• [WORK ORDER]:
Work out the number of lines below containing the word "GLAD" and give nothing besides it.

[Stored items]
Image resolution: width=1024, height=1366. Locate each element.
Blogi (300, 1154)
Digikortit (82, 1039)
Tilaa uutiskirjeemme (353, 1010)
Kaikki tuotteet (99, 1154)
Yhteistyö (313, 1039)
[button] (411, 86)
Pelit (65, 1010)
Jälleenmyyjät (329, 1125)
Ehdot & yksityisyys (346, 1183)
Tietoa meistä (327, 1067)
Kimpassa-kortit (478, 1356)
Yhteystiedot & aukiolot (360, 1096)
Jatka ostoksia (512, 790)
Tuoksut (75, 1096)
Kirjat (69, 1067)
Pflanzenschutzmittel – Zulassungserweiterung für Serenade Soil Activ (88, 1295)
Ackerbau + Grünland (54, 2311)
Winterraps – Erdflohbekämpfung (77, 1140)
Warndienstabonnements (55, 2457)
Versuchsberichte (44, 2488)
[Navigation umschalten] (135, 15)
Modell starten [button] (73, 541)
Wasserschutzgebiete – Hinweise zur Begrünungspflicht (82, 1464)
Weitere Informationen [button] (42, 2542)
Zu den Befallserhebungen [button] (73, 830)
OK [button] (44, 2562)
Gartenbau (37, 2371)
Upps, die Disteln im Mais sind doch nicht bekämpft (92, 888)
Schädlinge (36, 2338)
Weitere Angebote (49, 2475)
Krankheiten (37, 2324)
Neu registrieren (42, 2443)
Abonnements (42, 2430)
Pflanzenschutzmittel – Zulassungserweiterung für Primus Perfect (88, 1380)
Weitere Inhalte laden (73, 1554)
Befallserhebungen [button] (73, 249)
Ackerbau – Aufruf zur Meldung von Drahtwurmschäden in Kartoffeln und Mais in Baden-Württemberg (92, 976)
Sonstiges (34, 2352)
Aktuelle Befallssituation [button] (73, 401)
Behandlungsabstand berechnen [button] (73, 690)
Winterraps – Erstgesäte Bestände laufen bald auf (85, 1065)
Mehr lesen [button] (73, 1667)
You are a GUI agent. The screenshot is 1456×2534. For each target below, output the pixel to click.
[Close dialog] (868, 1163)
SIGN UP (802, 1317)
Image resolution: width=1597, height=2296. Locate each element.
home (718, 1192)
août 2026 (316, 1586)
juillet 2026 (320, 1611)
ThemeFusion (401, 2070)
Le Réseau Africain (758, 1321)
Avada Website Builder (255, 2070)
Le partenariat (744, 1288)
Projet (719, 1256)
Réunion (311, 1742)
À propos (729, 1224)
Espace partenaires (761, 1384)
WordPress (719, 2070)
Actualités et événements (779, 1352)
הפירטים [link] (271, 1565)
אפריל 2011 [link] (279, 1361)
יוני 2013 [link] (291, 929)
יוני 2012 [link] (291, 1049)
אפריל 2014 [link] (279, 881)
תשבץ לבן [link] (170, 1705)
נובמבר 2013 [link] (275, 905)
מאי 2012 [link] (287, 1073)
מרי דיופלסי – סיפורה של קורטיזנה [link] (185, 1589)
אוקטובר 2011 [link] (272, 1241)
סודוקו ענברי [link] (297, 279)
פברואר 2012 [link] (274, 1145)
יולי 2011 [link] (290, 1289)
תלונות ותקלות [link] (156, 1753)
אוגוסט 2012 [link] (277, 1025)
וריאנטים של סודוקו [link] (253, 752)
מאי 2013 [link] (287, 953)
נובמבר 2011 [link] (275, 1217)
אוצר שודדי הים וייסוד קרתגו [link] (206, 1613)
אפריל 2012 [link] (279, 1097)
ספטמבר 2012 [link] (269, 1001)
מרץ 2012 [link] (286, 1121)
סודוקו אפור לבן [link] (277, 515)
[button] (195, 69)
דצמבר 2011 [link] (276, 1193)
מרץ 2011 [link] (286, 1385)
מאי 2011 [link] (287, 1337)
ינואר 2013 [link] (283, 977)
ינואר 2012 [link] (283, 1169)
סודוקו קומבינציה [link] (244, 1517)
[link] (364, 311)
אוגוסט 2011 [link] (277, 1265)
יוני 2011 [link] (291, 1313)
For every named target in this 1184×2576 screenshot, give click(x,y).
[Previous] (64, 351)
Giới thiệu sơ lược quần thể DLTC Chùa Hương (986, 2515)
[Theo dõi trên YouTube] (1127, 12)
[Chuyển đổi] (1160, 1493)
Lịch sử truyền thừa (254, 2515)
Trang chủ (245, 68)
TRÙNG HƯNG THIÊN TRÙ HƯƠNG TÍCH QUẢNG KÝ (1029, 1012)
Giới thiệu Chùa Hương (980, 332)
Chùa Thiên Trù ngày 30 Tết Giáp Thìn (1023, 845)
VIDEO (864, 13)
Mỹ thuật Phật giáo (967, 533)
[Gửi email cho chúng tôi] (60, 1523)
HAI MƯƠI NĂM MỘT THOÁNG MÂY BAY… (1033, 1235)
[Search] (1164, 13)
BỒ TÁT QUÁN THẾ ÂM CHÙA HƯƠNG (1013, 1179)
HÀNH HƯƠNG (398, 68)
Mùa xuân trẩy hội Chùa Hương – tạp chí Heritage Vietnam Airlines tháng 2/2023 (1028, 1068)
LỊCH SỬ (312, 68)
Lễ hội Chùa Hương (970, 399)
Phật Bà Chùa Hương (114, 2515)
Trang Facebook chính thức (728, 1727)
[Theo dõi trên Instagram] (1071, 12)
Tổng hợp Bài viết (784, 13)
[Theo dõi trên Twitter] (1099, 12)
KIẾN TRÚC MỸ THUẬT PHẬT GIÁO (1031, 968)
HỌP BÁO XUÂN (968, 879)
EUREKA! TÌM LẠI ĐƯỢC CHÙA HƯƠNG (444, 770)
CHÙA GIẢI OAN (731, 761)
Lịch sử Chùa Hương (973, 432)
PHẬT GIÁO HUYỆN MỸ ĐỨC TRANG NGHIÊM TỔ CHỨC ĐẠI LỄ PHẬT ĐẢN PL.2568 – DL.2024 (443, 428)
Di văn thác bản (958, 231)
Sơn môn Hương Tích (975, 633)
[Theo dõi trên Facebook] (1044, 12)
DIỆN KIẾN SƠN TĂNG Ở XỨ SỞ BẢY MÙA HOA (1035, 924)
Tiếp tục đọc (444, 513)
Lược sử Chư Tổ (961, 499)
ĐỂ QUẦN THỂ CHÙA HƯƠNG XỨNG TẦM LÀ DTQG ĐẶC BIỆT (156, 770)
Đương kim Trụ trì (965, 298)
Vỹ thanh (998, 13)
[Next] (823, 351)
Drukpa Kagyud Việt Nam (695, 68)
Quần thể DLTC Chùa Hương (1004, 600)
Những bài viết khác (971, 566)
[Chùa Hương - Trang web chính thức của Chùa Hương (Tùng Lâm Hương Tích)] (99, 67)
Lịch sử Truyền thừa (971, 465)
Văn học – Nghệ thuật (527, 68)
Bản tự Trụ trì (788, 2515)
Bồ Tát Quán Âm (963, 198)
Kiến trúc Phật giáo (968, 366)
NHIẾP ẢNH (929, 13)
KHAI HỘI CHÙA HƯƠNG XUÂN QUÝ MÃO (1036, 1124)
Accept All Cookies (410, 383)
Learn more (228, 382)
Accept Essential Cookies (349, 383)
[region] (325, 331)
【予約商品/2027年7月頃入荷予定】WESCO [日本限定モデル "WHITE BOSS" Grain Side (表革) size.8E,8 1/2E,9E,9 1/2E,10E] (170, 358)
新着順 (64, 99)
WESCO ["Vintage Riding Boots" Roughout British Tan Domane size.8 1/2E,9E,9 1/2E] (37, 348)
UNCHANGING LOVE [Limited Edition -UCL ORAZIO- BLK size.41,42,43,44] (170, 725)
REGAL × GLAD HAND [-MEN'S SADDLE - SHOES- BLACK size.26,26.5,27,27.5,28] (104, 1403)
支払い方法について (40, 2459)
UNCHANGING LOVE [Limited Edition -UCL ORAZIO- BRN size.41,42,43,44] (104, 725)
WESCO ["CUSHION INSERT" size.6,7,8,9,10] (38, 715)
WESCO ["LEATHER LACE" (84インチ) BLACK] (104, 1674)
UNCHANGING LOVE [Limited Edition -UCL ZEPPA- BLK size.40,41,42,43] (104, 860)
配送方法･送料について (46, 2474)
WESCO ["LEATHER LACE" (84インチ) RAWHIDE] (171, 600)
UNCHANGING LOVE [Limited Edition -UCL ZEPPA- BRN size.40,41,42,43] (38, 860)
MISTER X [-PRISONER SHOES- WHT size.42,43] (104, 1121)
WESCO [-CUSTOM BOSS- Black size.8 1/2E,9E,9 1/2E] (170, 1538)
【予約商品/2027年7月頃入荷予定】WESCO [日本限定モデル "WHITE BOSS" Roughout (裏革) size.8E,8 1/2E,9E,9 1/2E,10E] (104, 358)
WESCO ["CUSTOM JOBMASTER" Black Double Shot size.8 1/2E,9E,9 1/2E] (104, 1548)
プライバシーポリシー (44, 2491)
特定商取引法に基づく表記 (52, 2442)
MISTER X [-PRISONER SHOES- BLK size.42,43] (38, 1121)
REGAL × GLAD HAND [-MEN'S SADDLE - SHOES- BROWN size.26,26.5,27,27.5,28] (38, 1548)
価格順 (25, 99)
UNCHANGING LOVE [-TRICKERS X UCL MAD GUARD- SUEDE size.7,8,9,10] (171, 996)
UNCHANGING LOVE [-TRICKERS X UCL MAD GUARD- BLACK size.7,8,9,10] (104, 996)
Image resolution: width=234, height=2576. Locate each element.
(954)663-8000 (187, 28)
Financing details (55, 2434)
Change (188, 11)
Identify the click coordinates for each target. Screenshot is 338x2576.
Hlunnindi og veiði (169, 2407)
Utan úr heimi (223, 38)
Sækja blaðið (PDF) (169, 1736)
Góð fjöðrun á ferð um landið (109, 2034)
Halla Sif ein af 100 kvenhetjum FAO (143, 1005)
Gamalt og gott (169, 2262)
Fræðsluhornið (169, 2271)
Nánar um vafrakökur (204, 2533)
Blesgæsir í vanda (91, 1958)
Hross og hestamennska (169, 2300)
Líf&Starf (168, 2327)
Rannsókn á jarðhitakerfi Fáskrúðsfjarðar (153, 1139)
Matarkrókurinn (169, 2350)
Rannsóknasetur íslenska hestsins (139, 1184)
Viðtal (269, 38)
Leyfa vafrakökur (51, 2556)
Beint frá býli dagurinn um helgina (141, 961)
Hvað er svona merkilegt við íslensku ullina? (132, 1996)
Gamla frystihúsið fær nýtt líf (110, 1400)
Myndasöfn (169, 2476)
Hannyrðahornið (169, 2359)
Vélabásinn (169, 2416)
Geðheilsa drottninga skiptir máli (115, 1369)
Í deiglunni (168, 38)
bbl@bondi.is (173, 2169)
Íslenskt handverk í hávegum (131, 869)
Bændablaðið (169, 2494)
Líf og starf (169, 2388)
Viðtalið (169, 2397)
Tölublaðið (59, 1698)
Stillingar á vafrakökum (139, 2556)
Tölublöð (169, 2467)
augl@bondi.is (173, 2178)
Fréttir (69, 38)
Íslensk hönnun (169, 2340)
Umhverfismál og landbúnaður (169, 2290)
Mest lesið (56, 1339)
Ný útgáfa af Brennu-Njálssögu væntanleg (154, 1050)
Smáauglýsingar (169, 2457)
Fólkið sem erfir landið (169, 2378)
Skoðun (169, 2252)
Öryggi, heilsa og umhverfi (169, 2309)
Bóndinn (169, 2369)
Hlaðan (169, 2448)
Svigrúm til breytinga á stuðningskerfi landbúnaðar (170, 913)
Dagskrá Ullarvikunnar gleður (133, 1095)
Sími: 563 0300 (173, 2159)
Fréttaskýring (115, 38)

• [SOLVED EXERCISE]:
2